→ **Request**
Return each line of the records that contains the word "screenshot". Case counts.
___ Records for this task
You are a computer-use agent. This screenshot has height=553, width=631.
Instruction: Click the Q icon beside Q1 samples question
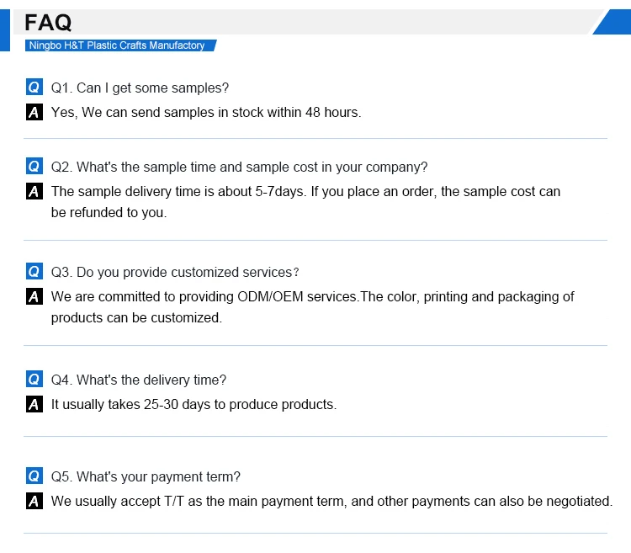(x=34, y=88)
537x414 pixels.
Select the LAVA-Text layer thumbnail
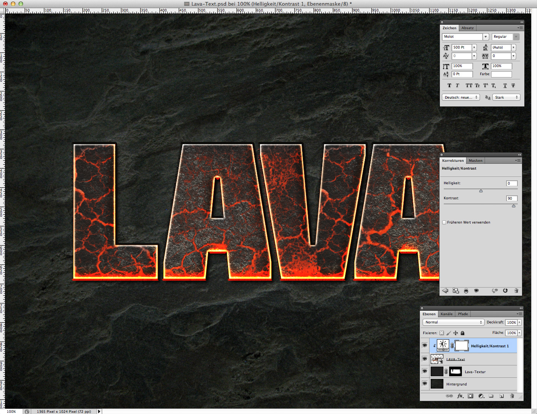[x=437, y=359]
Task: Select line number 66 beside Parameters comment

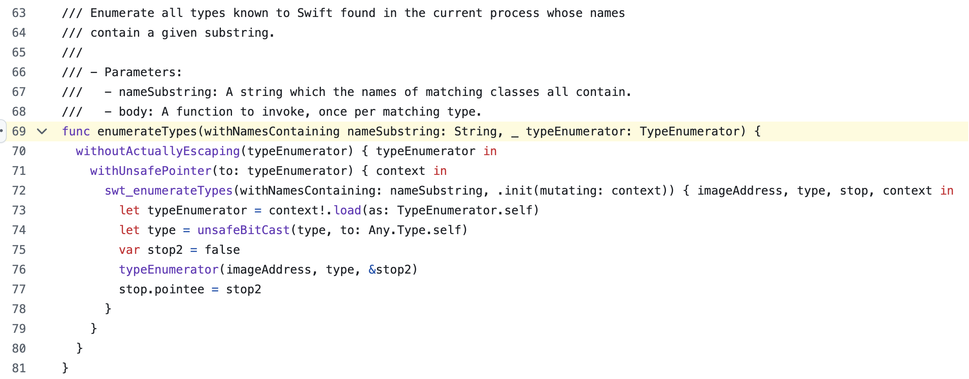Action: (x=19, y=72)
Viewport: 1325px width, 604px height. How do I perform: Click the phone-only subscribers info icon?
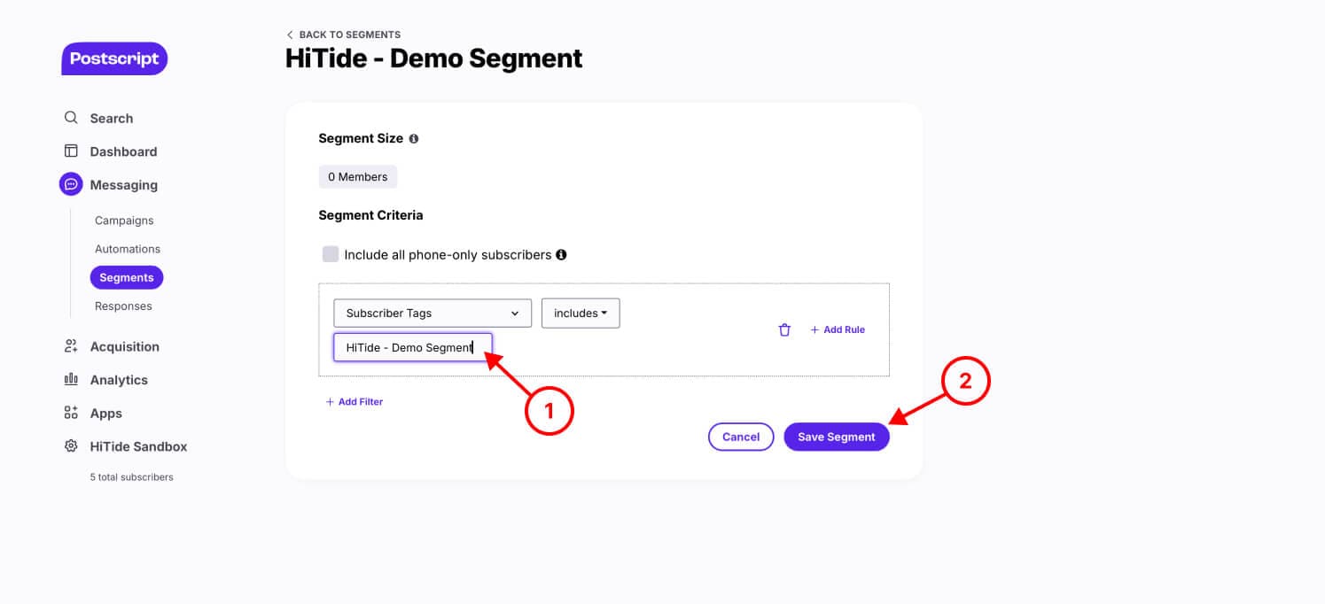click(561, 255)
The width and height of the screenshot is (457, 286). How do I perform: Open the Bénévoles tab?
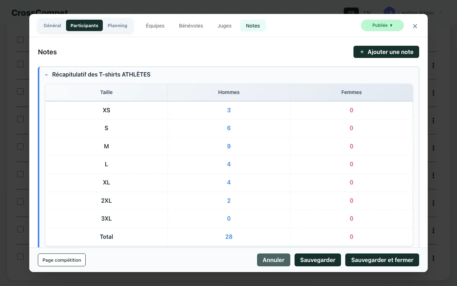(191, 26)
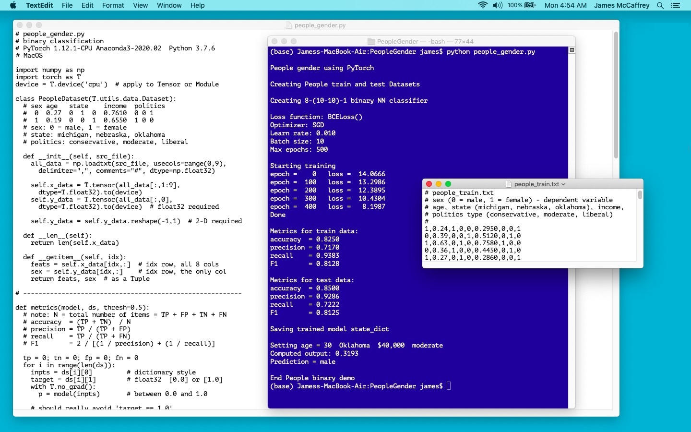691x432 pixels.
Task: Click the Mon 4:54 AM clock
Action: [565, 5]
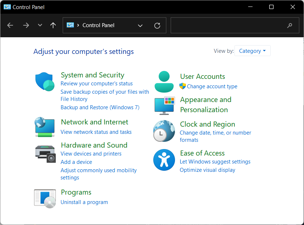Open the View by Category dropdown
This screenshot has width=304, height=225.
click(x=252, y=51)
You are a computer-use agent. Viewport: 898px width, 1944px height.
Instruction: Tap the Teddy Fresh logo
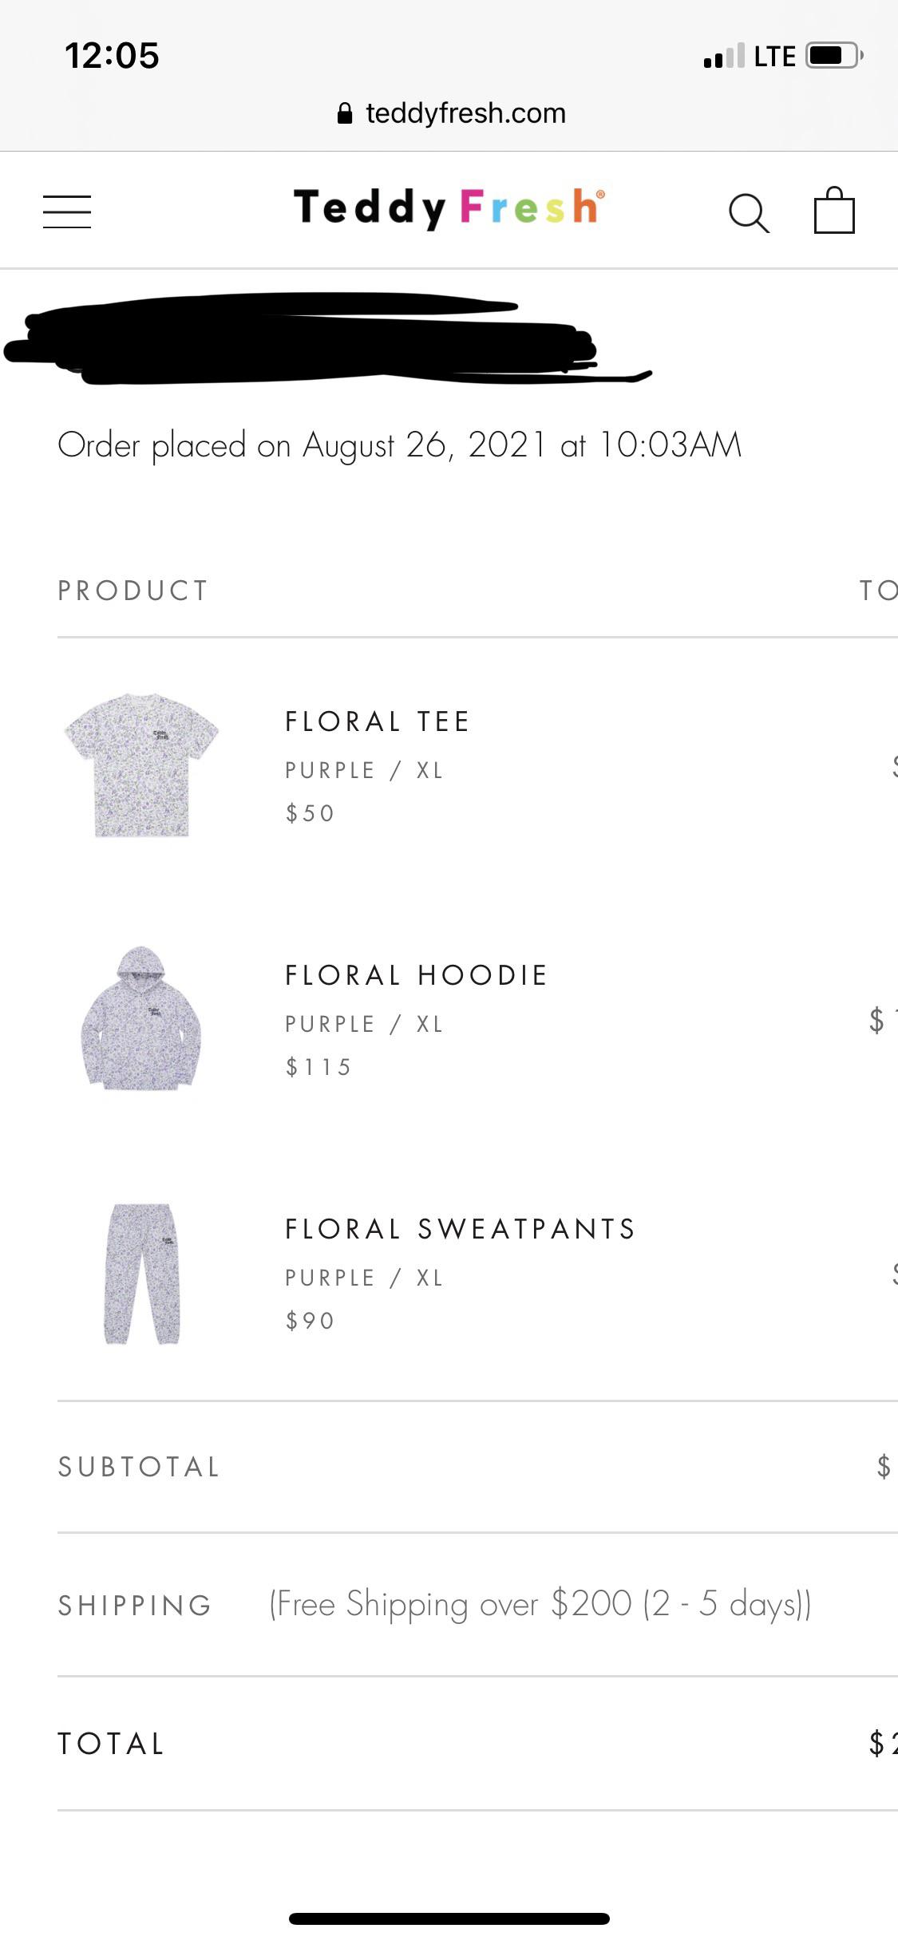(x=449, y=207)
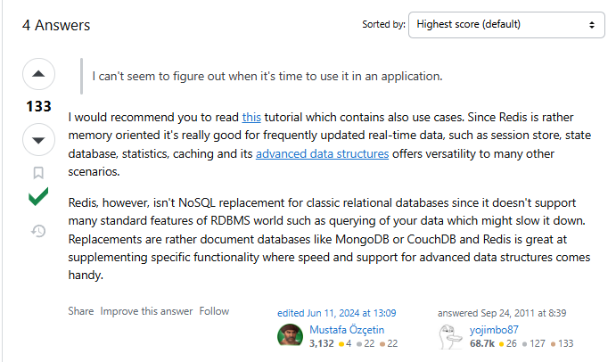Upvote the accepted answer
This screenshot has height=362, width=616.
(38, 74)
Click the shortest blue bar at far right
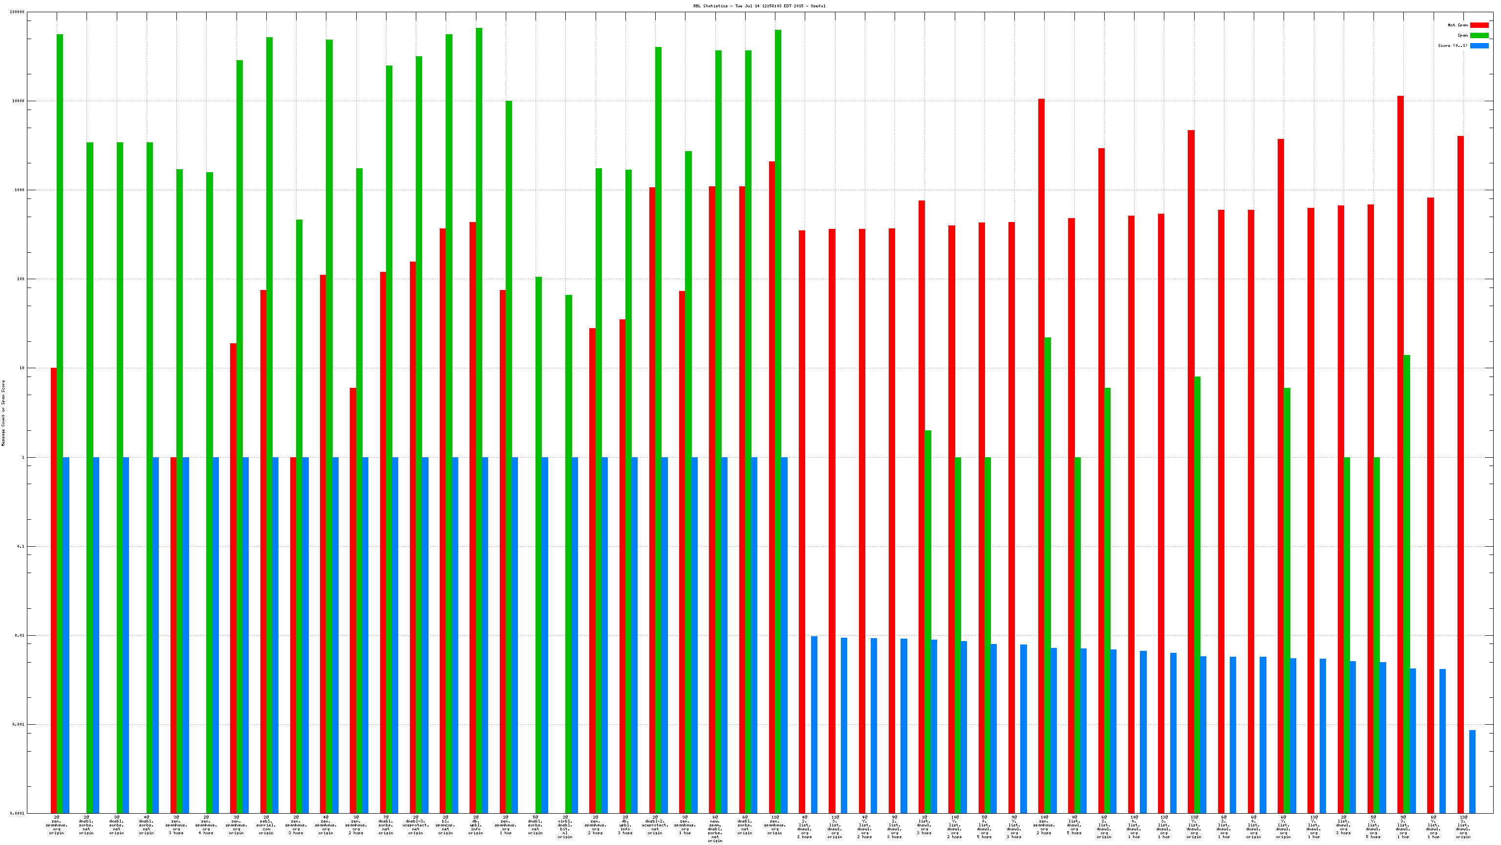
______
→ **Task result**
You are a computer-use agent. This screenshot has height=553, width=631.
The width and height of the screenshot is (457, 286). How do I perform: Open the Bénévoles tab?
This screenshot has width=304, height=225.
This screenshot has height=362, width=616.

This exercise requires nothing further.